こんな風にアリエクはただ激安で買い物ができるだけではなく、世界をマーケットにしていることから、自分の知らない世界を垣間見たり、ちょっとした新しい知識を得たり、そんな楽しみも提供してくれます。

こういった「アリエク体験」はバーターとして少しの不良品のリスクと果てしない納期を受け入れることで成り立っています。消費者としてはついつい「安くて高品質で短納期」を求めがちですが、でもその一部を少しだけ諦めることで、新たな楽しみを手にできるのだと「アリエク体験」は教えてくれます。

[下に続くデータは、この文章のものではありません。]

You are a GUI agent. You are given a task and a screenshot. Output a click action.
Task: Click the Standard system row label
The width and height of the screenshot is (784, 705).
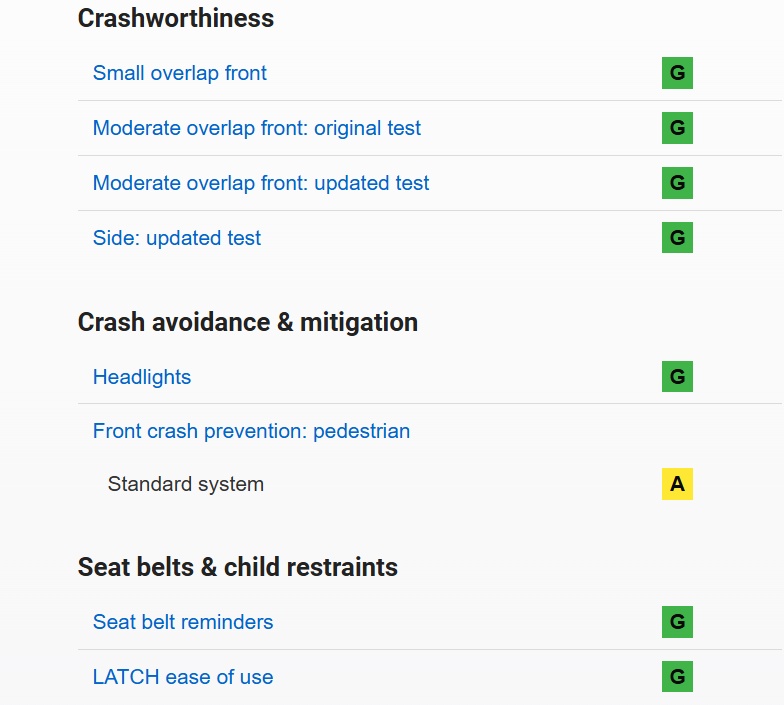pos(186,484)
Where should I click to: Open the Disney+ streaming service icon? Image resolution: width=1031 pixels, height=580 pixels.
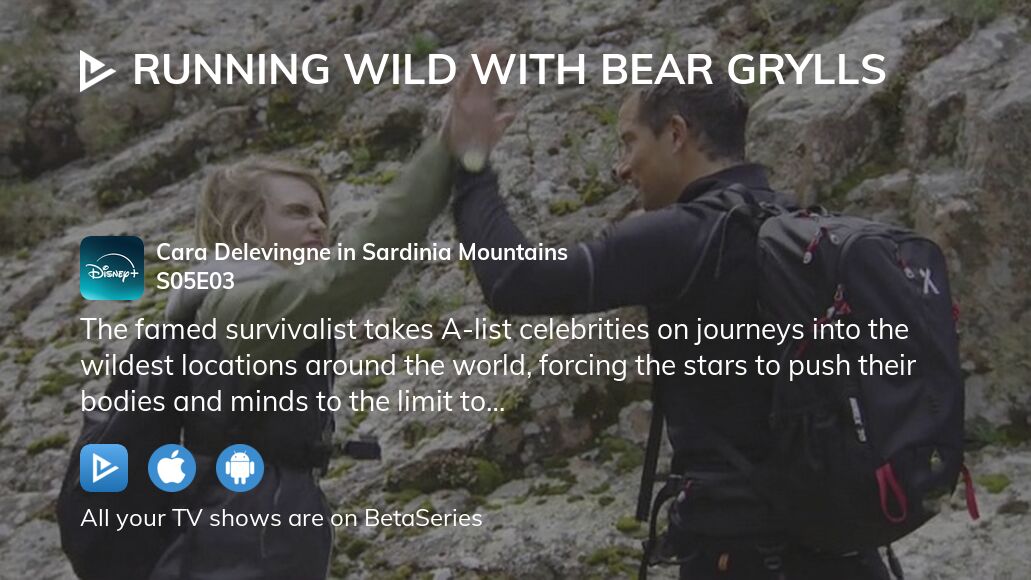pos(112,268)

また、日本人の発想ではおそらく展開する国ごとに丁寧なローカライズをしようとするでしょう。それはそれで日本の強さですが、結果としてコストが製品価格に反映してしまうので、ここでご紹介したような「アリエク体験」を消費者にもたらすことはたぶんできません。

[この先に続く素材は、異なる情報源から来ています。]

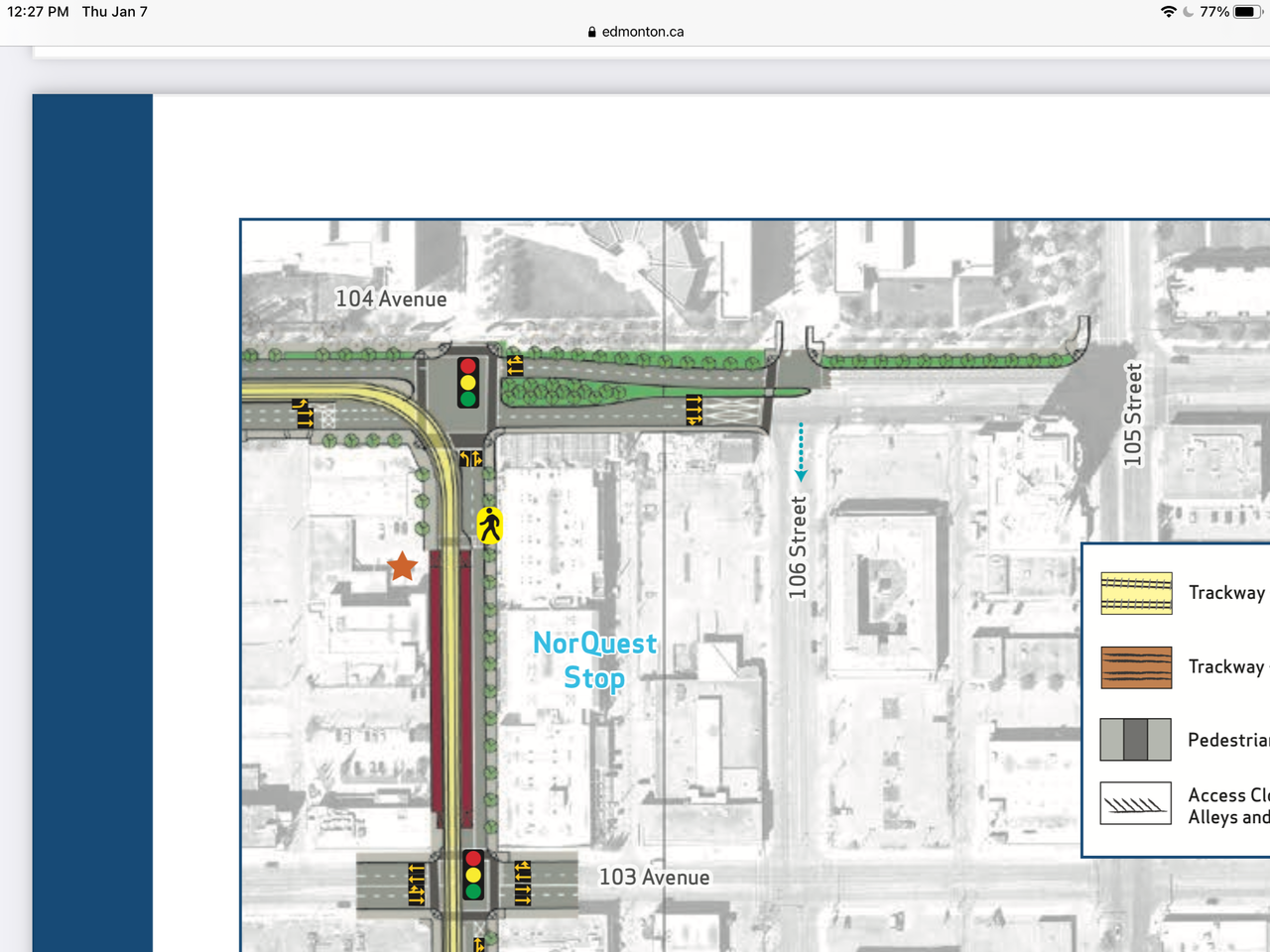Click the battery icon in status bar
This screenshot has width=1270, height=952.
[x=1247, y=12]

スピード重視で走りながら改善していくスタイルは、少しせっかちで、比較的失敗に寛容な中国人気質がなせるワザだと個人的には感じています。その中国的なポジティブは本来品質や納期に厳しい日本人の「殻」をも取り去り「アリエク体験」として新たな楽しみを与えてくれました。

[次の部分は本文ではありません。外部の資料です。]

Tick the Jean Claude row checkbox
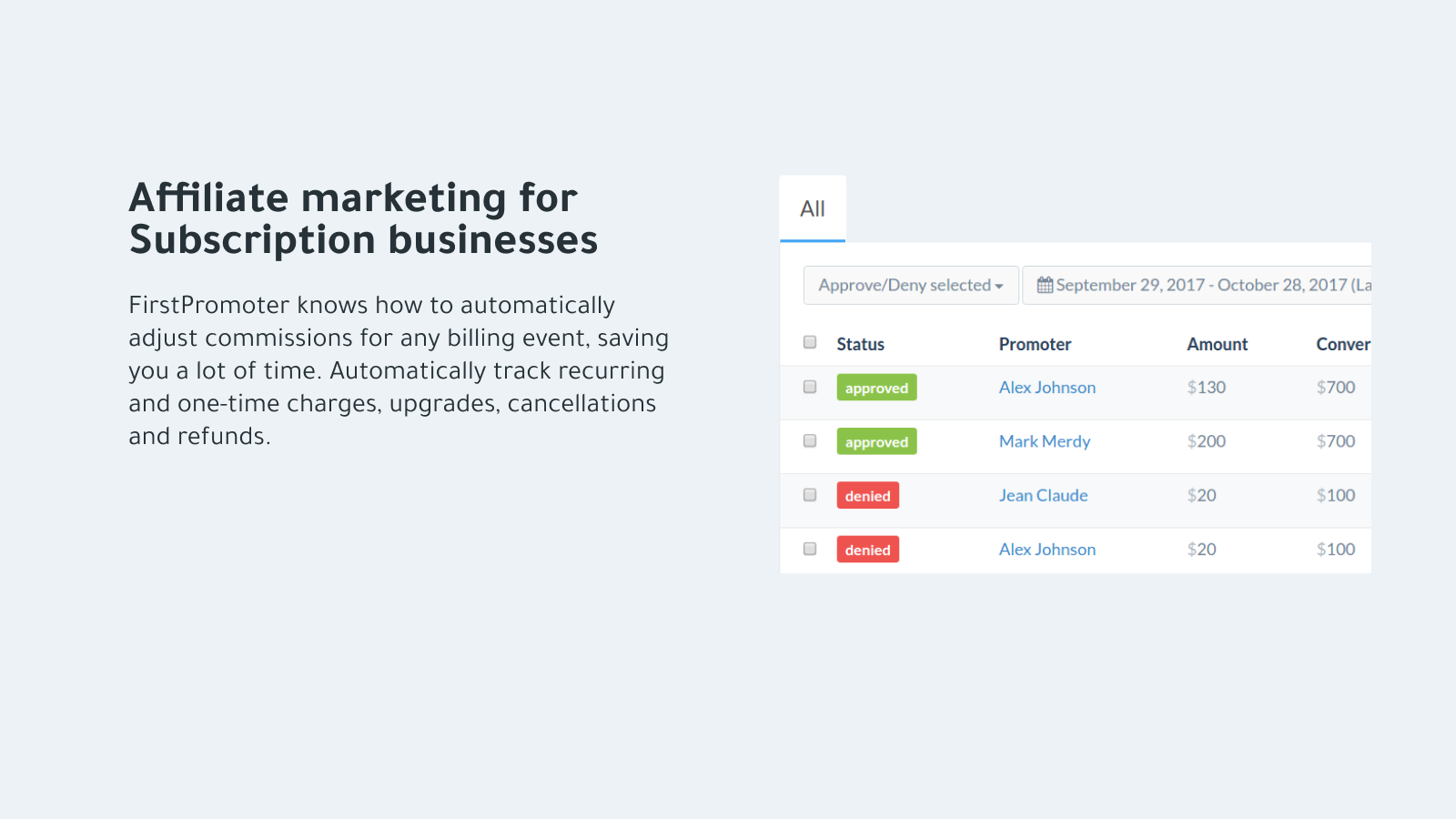click(810, 495)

こんな風に中国的ポジティブが日本人に新たな価値を教えてくれる例はまだまだあります。これからいろいろお伝えしていきますのでぜひ楽しみにしていてください。

最後に、もう一つ「アリエク体験」の楽しみ方をご紹介しましょう。

先日、某商品を発注しましたが、発送後まったく物流情報が更新されません。少し不安に思っていたある日、配送状況が突然「この荷物はキャンセルされました」の表示に。店舗に中国語で問い合わせをしましたが、返信もないので仕方なく返金要請をしました。

アリエクで明らかな詐欺に遭うことはめったにありませんが(少なくとも私は一度も経験していません)、こんな風に楽しみにしていた商品が届かないということもあり得ます。それもまた「この間アリエクでさぁ~」とネタにして楽しむまでが「アリエク体験」です。まだの方はぜひ体験してみてくださいね(笑)。